I have a mac book pro.. when i turn the machine off the fans still run and there is still power to the usb ports...i dont rember it doing this until recently.. whats wrong? thanks
Dan


----------



## namenotfound (Apr 30, 2005)

I think the fan, etc. still runs for another few seconds, then shuts off. Give it some more time.

You'll know when it's fully off by closing the lid. If the little white light near the release button isn't lit, that means it's fully off.


----------



## Headrush (Feb 9, 2005)

It's not unusual for USB ports to remain powered when the machine is off.
(It's not Mac specific either.)


----------



## dannyn (Nov 9, 2007)

thanks for the replies.... but the usb power is not supposed to stay on.... it needs to get powered off with the machine and it does when it shuts off.... so i know shouldn't stay on...

also the light on the machine turns off and the screen turns off and the fans still run....but i know that the hard disk turns off too.


----------



## SoltoN (Jul 5, 2007)

It could be the power management is screwed up, something similar happened to my macbook and i didnt have a fix to it until recently.
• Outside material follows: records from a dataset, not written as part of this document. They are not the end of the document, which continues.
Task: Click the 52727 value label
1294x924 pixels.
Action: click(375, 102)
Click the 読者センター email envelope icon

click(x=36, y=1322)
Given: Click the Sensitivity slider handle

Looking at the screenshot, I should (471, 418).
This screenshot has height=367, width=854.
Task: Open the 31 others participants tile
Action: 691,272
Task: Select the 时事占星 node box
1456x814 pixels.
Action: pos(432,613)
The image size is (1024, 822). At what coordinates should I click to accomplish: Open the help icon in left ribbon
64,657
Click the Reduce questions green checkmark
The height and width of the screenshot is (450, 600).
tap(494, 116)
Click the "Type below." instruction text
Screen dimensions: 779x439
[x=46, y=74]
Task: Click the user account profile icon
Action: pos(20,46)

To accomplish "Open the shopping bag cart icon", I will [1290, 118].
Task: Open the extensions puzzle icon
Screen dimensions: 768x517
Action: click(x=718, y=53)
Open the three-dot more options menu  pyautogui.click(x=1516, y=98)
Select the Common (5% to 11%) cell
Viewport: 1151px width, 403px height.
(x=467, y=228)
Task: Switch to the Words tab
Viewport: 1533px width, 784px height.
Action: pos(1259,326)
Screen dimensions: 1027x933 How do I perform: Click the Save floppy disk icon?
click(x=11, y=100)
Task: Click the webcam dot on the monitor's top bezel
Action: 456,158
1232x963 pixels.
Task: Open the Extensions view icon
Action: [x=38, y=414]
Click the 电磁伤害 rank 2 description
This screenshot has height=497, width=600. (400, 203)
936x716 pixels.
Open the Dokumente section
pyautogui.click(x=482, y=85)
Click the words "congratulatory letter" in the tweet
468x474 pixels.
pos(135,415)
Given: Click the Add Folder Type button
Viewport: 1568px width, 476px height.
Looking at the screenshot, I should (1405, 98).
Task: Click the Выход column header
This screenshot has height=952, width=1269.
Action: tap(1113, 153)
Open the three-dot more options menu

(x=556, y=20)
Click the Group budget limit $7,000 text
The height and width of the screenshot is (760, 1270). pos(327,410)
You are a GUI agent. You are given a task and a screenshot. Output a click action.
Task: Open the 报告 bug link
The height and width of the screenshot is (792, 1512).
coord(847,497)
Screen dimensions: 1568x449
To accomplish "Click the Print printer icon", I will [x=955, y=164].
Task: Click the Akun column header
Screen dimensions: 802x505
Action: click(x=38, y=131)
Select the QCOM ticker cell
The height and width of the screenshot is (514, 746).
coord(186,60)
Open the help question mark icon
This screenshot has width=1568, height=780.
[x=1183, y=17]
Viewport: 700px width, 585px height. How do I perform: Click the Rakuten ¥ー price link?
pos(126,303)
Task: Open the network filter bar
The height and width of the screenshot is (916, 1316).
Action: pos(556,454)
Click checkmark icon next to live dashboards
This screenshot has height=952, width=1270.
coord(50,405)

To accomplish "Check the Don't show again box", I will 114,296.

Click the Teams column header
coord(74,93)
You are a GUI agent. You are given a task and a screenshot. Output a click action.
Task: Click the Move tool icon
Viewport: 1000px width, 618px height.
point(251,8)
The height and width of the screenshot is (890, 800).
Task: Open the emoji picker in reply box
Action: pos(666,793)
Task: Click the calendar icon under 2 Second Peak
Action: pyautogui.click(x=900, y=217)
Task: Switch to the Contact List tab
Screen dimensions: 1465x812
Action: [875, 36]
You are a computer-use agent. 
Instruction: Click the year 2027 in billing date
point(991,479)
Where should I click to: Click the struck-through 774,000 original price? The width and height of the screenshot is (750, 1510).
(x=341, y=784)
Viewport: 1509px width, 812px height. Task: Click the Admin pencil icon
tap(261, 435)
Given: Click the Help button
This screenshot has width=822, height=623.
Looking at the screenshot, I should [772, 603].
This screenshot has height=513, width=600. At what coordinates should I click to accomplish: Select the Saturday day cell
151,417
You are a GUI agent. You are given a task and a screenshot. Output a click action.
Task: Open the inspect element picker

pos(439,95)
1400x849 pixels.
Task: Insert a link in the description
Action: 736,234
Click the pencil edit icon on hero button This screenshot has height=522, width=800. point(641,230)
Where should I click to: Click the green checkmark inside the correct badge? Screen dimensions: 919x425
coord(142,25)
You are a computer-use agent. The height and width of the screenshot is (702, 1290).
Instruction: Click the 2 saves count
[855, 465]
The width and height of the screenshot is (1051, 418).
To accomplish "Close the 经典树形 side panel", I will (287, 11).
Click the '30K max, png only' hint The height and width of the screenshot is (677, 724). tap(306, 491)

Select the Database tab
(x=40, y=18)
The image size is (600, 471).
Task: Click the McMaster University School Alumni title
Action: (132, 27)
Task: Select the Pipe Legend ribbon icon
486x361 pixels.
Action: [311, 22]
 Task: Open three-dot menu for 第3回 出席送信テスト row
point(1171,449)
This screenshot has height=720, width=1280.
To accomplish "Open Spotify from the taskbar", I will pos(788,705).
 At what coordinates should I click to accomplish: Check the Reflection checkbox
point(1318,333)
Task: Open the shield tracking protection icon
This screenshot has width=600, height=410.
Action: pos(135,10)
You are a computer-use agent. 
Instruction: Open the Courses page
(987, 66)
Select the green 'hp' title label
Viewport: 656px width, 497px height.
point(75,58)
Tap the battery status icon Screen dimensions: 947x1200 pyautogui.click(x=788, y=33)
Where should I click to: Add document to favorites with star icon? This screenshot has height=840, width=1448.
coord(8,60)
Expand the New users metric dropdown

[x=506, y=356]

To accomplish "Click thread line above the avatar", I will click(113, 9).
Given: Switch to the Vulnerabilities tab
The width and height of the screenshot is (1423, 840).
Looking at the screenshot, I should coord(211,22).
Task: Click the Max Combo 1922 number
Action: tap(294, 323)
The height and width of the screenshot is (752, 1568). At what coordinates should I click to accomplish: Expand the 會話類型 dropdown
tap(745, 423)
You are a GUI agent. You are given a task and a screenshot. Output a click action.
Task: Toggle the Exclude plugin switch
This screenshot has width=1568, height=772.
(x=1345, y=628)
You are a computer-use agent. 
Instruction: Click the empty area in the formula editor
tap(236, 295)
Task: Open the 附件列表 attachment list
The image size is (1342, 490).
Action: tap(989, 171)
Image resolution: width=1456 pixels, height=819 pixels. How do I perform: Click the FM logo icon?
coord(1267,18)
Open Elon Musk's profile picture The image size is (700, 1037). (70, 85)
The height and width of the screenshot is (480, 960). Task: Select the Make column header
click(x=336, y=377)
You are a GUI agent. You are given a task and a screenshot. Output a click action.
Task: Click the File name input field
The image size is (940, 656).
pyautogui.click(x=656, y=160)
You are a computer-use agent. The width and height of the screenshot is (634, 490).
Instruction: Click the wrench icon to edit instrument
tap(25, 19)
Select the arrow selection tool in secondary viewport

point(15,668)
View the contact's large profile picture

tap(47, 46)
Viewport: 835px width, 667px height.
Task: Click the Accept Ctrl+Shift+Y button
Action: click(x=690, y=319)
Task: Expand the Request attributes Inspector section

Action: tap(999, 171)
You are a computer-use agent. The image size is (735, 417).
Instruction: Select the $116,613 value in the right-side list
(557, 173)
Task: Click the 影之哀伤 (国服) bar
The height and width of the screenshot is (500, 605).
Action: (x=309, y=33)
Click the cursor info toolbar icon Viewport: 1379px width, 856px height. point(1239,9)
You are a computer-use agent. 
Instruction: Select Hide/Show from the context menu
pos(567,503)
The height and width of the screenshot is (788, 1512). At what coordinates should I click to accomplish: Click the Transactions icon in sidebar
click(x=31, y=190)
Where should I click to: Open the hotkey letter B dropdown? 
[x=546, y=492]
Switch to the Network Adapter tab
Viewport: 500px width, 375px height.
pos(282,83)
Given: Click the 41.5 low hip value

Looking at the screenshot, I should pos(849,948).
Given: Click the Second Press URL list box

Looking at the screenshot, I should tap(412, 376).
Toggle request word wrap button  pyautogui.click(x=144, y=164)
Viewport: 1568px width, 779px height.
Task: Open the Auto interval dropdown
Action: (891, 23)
I was watching an episode of Tekzilla, and they showed how to reset the power management on a apple laptop.

Shut the power to the machine off.
Unplug it from the wall.
take the battery out.
press and hold the power button for a 5 count.
put the battery back in
plug the machine back in
boot up.

see if that helps any.


----------



## dannyn (Nov 9, 2007)

nope..i appreciate it though...
i got to the bottom of this one though.. it was smc fan control... 
it wouldn't shut down with the computer... now i know to close it before shutting down though..
thanks guys!


----------



## dannyn (Nov 9, 2007)

sorry i did mark this solved but i am still having problems with this... i cant figure out why it would do this.. i think i am going to send it back to apple after the holidays... the speed fan thing did work for a few times... but now it is still doing the same thing.. weird.


----------



## SoltoN (Jul 5, 2007)

did you give a shot to what I had posted? here is a link to the procedure for resetting the SMC on apples site.

http://docs.info.apple.com/article.html?artnum=303319

the procedure is the same as what I had posted earlier.


----------



## dannyn (Nov 9, 2007)

yes i did sorry... that didnt work.


----------